Artistic freedom also means embracing failure and imperfection. Engineering seeks to eliminate bugs; art often finds beauty in them. A robot that glitches in interesting ways, that produces unexpected behaviours, that fails gracefully—these aren’t just technical challenges but aesthetic opportunities. The Japanese concept of wabi-sabi—finding beauty in imperfection, impermanence, and incompleteness—could transform how we think about robotic design. What if robots were meant to age, to wear, to change in ways we can’t predict?
Perhaps most radically, artistic freedom means designing robots that challenge us rather than serve us. A robot that asks difficult questions. A robot that refuses to obey. A robot that has its own agenda. (Alien Earth, Short Circuit, Bicentennial Man…) These aren’t just thought experiments but real possibilities. What would it mean to create a robot with artistic agency, that makes creative decisions, that produces work that surprises even its creators? This would require rethinking not just design but our relationship with the things we create.

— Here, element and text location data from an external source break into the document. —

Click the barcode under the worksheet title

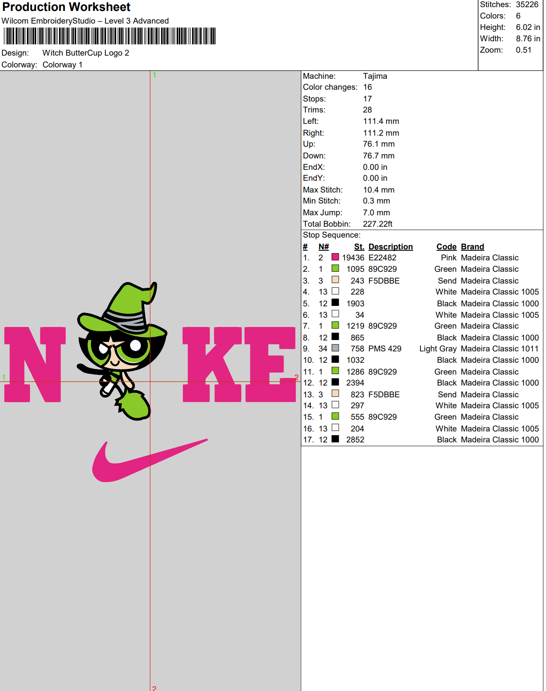pyautogui.click(x=110, y=36)
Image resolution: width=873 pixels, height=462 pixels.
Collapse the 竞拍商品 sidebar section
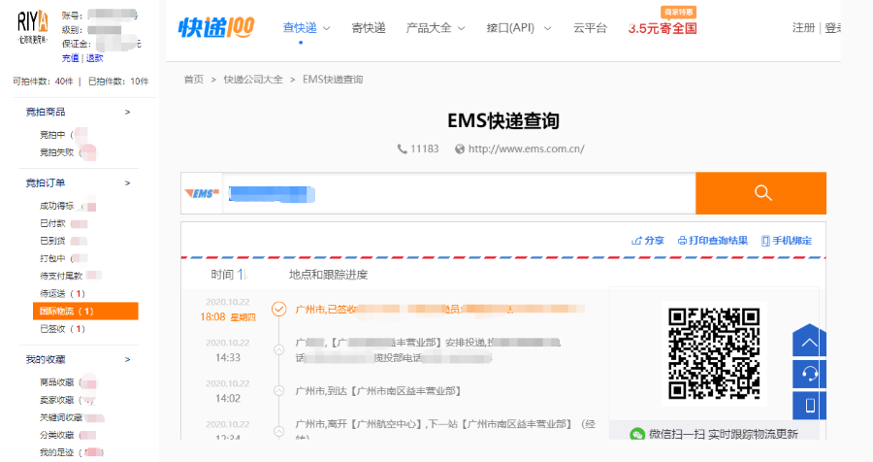point(127,113)
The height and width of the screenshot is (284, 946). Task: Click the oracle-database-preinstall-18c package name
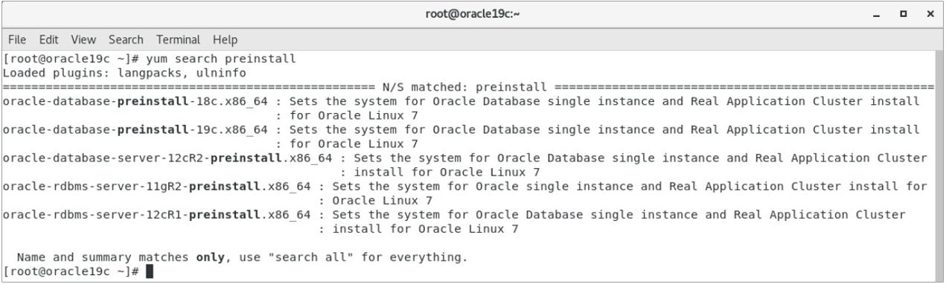135,101
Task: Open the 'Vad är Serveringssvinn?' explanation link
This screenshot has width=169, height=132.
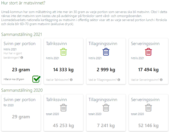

The intersection of art and engineering also reveals new forms of collaboration. Artists and engineers speak different languages, have different values, ask different questions. But in that difference lies possibility. An artist might ask “What if this robot could feel?” and an engineer might respond “Here’s how we could implement that.” The result isn’t just a robot that simulates emotion but a robot that challenges our understanding of what emotion is, what feeling means, what it is to be alive.
Ultimately, artistic freedom in robotics means recognising that robots are cultural objects, not just technical ones. They exist in a social context, they carry meanings, they participate in conversations about technology, humanity, and the future. By bringing artistic sensibilities to robotic design, we can create robots that don’t just do things but mean things, that don’t just function but communicate, that don’t just serve but transform. The most important robot might not be the most useful one but the one that makes us think, that makes us feel, that makes us question what we thought we knew about machines, about intelligence, about ourselves.